[DATA FOR ANALYSIS]:
▼

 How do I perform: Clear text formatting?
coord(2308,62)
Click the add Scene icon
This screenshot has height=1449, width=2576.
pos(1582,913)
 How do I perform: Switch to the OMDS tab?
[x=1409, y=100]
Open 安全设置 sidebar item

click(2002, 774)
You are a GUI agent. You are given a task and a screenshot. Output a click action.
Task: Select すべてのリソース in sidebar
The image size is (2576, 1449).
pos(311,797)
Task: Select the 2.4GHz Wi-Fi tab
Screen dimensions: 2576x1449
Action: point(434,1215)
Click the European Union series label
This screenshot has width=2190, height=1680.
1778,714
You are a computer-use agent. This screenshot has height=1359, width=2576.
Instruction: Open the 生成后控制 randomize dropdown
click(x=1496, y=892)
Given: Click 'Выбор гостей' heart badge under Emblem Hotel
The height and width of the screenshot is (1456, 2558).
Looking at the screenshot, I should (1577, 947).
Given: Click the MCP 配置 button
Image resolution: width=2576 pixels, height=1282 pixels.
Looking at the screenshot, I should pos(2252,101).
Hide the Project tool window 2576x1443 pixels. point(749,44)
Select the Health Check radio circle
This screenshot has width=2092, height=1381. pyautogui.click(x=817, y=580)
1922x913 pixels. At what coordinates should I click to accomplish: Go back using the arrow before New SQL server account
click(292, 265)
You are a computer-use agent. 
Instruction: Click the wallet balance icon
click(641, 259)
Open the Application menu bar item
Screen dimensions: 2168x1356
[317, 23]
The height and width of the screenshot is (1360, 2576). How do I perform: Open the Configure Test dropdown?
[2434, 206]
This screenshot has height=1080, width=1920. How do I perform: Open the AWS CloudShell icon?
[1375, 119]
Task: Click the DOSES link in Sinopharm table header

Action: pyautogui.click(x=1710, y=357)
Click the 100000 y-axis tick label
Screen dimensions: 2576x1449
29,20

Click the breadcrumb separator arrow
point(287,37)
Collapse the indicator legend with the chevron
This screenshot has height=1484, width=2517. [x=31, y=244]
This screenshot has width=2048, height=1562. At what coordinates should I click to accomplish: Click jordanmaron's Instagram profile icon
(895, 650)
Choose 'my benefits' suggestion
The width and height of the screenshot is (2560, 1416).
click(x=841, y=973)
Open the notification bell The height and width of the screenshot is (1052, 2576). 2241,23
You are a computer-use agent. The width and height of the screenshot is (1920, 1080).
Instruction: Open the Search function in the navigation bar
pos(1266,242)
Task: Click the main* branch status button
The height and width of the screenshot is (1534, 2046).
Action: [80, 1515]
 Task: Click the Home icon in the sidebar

▲

[DESCRIPTION OF THE TASK]:
Repeat the data exactly. Omit nothing.

[COMPLETED TASK]:
 How do I perform: Clear text formatting?
coord(2308,62)
Click the add Scene icon
This screenshot has height=1449, width=2576.
pos(1582,913)
 How do I perform: Switch to the OMDS tab?
[x=1409, y=100]
Open 安全设置 sidebar item

click(2002, 774)
You are a GUI agent. You are given a task and a screenshot. Output a click action.
Task: Select すべてのリソース in sidebar
The image size is (2576, 1449).
pos(311,797)
Task: Select the 2.4GHz Wi-Fi tab
Screen dimensions: 2576x1449
Action: point(434,1215)
Click the European Union series label
This screenshot has width=2190, height=1680.
1778,714
You are a computer-use agent. This screenshot has height=1359, width=2576.
Instruction: Open the 生成后控制 randomize dropdown
click(x=1496, y=892)
Given: Click 'Выбор гостей' heart badge under Emblem Hotel
The height and width of the screenshot is (1456, 2558).
Looking at the screenshot, I should (1577, 947).
Given: Click the MCP 配置 button
Image resolution: width=2576 pixels, height=1282 pixels.
Looking at the screenshot, I should pos(2252,101).
Hide the Project tool window 2576x1443 pixels. point(749,44)
Select the Health Check radio circle
This screenshot has width=2092, height=1381. pyautogui.click(x=817, y=580)
1922x913 pixels. At what coordinates should I click to accomplish: Go back using the arrow before New SQL server account
click(292, 265)
You are a computer-use agent. 
Instruction: Click the wallet balance icon
click(641, 259)
Open the Application menu bar item
Screen dimensions: 2168x1356
[317, 23]
The height and width of the screenshot is (1360, 2576). How do I perform: Open the Configure Test dropdown?
[2434, 206]
This screenshot has height=1080, width=1920. How do I perform: Open the AWS CloudShell icon?
[1375, 119]
Task: Click the DOSES link in Sinopharm table header

Action: pyautogui.click(x=1710, y=357)
Click the 100000 y-axis tick label
Screen dimensions: 2576x1449
29,20

Click the breadcrumb separator arrow
point(287,37)
Collapse the indicator legend with the chevron
This screenshot has height=1484, width=2517. [x=31, y=244]
This screenshot has width=2048, height=1562. At what coordinates should I click to accomplish: Click jordanmaron's Instagram profile icon
(895, 650)
Choose 'my benefits' suggestion
The width and height of the screenshot is (2560, 1416).
click(x=841, y=973)
Open the notification bell The height and width of the screenshot is (1052, 2576). 2241,23
You are a computer-use agent. The width and height of the screenshot is (1920, 1080).
Instruction: Open the Search function in the navigation bar
pos(1266,242)
Task: Click the main* branch status button
The height and width of the screenshot is (1534, 2046).
Action: [80, 1515]
 Task: Click the Home icon in the sidebar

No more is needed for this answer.